Your instructions>
When you reach the line containing "4/06/2015 10:39 AM (44, 1254)" in the data below, begin returning lines exactly as written, and stop once the line containing "4/06/2015 2:49 PM (43, 1354)" has been returned.

-- -- --

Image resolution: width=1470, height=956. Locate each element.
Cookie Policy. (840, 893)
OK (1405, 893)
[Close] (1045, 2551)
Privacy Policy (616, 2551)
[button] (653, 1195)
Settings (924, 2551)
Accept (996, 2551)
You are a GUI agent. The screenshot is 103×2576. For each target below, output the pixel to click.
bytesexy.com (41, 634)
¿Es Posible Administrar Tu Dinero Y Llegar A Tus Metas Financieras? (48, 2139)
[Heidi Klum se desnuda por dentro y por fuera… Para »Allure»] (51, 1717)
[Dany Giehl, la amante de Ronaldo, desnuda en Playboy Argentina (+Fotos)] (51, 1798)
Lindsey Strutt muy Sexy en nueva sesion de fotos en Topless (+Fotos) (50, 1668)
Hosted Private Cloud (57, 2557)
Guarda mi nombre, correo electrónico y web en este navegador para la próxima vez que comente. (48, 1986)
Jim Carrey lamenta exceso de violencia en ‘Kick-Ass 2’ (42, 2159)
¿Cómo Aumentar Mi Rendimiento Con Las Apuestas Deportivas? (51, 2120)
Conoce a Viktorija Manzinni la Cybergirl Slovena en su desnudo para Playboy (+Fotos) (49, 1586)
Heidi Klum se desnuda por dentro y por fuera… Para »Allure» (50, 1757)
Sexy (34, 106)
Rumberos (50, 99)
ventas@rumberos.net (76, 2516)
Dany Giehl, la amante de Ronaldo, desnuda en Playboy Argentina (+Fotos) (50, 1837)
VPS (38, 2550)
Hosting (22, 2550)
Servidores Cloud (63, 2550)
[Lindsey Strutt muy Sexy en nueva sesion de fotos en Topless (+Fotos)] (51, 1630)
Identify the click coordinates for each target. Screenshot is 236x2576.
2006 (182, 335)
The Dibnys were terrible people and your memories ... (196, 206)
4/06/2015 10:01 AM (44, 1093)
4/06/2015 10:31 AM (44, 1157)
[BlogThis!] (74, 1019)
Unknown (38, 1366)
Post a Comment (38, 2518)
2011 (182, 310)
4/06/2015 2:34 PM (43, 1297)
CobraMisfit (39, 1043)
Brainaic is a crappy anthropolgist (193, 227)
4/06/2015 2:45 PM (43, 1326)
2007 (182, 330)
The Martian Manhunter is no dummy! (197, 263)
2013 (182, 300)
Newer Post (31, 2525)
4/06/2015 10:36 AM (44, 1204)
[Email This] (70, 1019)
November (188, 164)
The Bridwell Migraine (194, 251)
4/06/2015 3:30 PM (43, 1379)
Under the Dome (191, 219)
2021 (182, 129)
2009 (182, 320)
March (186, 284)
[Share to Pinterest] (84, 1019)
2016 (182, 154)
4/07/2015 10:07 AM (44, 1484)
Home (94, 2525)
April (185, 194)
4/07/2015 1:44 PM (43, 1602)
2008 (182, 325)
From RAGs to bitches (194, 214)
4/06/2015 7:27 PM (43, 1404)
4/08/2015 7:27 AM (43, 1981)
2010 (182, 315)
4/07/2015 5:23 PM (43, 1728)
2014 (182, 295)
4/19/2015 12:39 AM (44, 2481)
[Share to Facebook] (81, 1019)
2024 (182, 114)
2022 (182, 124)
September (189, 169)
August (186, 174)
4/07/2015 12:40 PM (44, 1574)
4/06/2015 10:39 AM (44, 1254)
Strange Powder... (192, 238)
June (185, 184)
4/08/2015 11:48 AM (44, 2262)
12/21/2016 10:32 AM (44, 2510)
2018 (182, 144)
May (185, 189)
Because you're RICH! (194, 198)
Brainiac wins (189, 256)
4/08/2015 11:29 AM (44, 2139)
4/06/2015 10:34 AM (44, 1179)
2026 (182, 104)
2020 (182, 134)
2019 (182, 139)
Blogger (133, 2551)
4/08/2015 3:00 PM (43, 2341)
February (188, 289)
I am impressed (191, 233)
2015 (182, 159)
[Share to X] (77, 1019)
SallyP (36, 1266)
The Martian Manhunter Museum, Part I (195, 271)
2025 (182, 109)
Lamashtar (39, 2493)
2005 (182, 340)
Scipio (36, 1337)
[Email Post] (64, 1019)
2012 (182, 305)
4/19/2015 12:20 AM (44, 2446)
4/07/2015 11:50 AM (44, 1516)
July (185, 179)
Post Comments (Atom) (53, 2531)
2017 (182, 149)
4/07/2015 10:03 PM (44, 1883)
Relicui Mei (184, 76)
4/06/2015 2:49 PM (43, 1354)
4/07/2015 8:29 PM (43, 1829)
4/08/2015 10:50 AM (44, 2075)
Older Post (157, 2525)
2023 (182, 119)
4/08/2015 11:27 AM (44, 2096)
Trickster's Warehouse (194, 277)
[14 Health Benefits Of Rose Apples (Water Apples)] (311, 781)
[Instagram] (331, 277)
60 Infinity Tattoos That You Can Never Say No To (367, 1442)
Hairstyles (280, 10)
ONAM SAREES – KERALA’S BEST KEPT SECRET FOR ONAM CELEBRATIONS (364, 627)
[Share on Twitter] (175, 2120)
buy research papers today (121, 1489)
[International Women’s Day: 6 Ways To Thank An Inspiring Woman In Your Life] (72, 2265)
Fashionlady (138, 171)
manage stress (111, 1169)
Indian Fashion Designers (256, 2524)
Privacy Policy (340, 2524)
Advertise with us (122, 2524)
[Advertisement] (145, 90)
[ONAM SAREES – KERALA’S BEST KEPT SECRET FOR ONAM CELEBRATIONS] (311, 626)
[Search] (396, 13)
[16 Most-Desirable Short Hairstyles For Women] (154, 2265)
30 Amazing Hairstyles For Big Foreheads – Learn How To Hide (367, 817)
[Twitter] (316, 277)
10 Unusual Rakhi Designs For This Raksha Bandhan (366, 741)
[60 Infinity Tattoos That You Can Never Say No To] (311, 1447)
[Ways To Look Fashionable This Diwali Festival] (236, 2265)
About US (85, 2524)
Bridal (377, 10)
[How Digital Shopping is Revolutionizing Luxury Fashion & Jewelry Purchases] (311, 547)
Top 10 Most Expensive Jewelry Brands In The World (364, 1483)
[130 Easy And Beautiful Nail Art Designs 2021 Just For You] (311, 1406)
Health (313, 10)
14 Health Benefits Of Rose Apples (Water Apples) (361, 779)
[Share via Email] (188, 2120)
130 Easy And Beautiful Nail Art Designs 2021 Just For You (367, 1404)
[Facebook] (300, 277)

-- -- --

Response to the exercise>
4/06/2015 10:39 AM (44, 1254)
Strange Powder... (192, 238)
June (185, 184)
4/08/2015 11:48 AM (44, 2262)
12/21/2016 10:32 AM (44, 2510)
2018 (182, 144)
May (185, 189)
Because you're RICH! (194, 198)
Brainiac wins (189, 256)
4/08/2015 11:29 AM (44, 2139)
4/06/2015 10:34 AM (44, 1179)
2026 (182, 104)
2020 (182, 134)
2019 (182, 139)
Blogger (133, 2551)
4/08/2015 3:00 PM (43, 2341)
February (188, 289)
I am impressed (191, 233)
2015 (182, 159)
[Share to X] (77, 1019)
SallyP (36, 1266)
The Martian Manhunter Museum, Part I (195, 271)
2025 (182, 109)
Lamashtar (39, 2493)
2005 (182, 340)
Scipio (36, 1337)
[Email Post] (64, 1019)
2012 (182, 305)
4/19/2015 12:20 AM (44, 2446)
4/07/2015 11:50 AM (44, 1516)
July (185, 179)
Post Comments (Atom) (53, 2531)
2017 (182, 149)
4/07/2015 10:03 PM (44, 1883)
Relicui Mei (184, 76)
4/06/2015 2:49 PM (43, 1354)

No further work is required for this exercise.